Nqobile Tshili, columnist
THE MINISTRY OF PRIMARY AND SECONDARY EDUCATION has proposed the recruitment of 10,000 teachers in the coming year to fill the gap of 50,000 teachers needed in schools.
The government has recruited 5,000 teachers this year but there remains a severe shortage compounded by the need to create smaller classes following the Covid-19 outbreak.
Presenting the education report at the 2022 pre-budget consultation meeting, the Minister for Primary and Secondary Education, Dr Evelyn Ndlovu, said there was a need to channel more resources into teacher recruitment in the national budget 2023.
She said the teacher/student ratio has implications for the quality of education.
“This needs urgent attention as it affects the quality of education, especially at infant level. Currently, the existing situation on the ground is far from optimal. In FY2022, 5,000 teaching positions were funded against a shortfall of 50,000. In FY2023, a budget provision for 10,000 teaching positions is proposed subject to approval of the Public Service Commission and the Treasury Agreement,” she said.

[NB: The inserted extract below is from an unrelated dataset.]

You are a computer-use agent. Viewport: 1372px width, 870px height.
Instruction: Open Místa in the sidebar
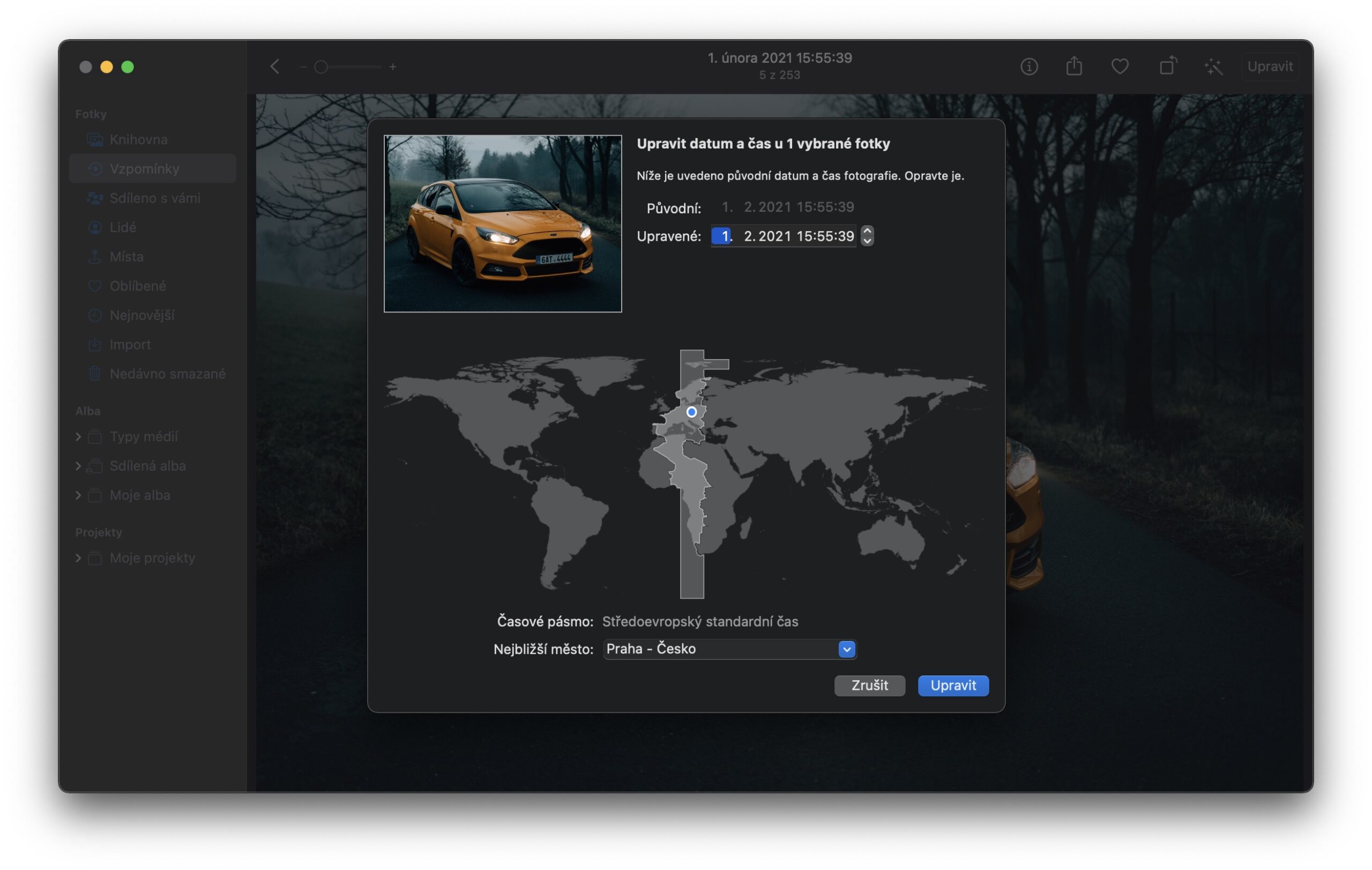pyautogui.click(x=126, y=256)
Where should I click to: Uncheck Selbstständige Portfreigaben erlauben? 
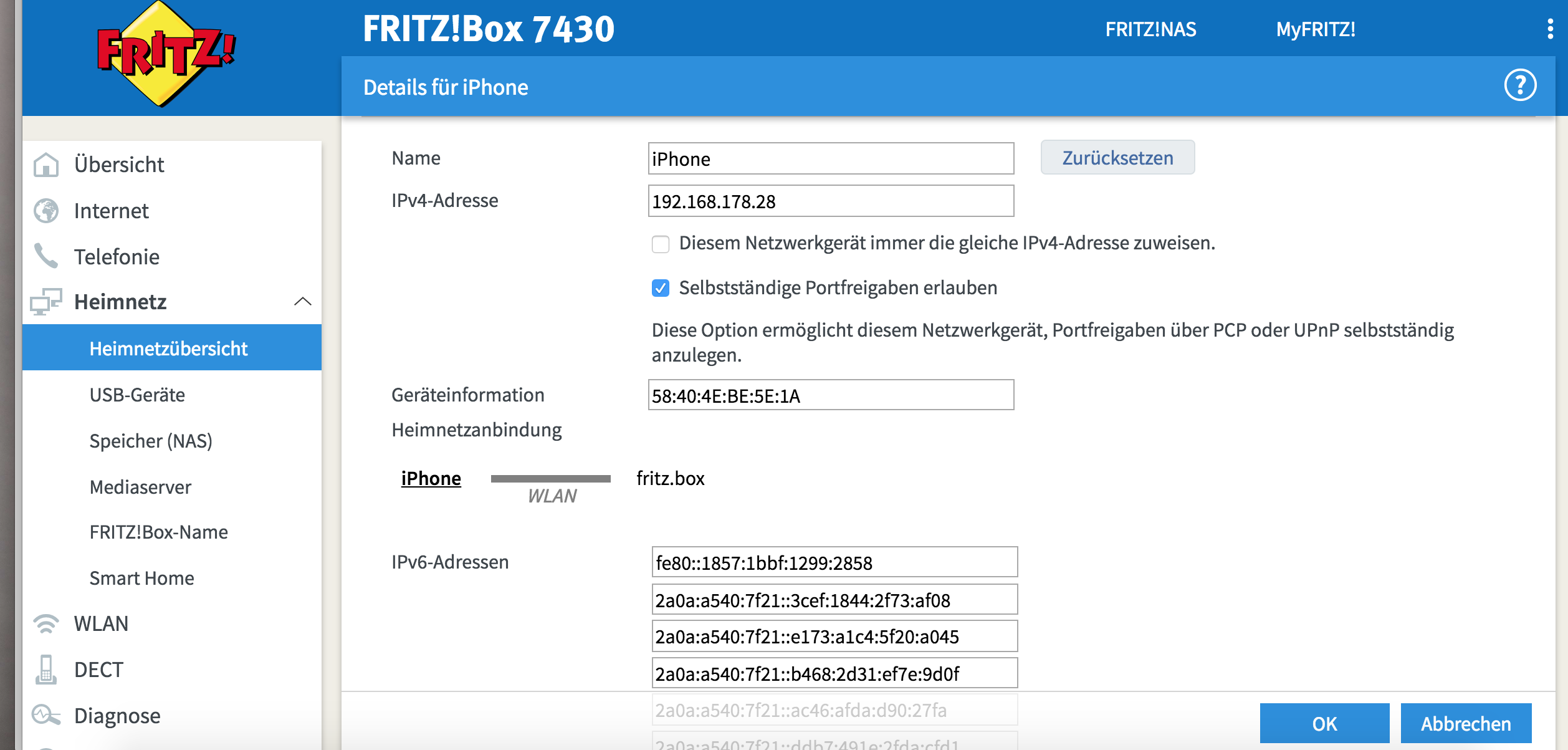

Dr. Ndlovu also called for the rapid disbursement of funds allocated to the Ministry of Education.
She said the ministry had received $1.4 billion in the 2022 national budget, but as of August only $650 million had been disbursed.
Dr Ndlovu said delays in the release of funds are affecting the smooth running of schools, thus compromising the quality of education.
She said there is a need to increase the budget allocation to the ministry as the country moves towards providing free education in line with constitutional provisions.
“Consistent with the Constitution and the Presidential Statement, the publicly funded education strategy calls for budget support from both traditional tax funds and special taxes and levies,” Dr Ndlovu said.
She said that international declarations to which the country is also a signatory, such as the Dakar recommendation of a 20% allocation to education as well as the most recent “Kenyatta” declaration of a 20% allocation to basic education by 2025, both point to the need to increase funding for basic education.
Minister Ndlovu said that what had been allocated to the ministry in previous allocations was not enough to have a significant impact on the transformation of education, especially for vulnerable groups.
She said more schools need to be connected to electricity and the internet.
“Connectivity with our schools is important because its absence leads to poor quality education. The ministry works with other ministries and government agencies to solarize schools, especially in rural areas.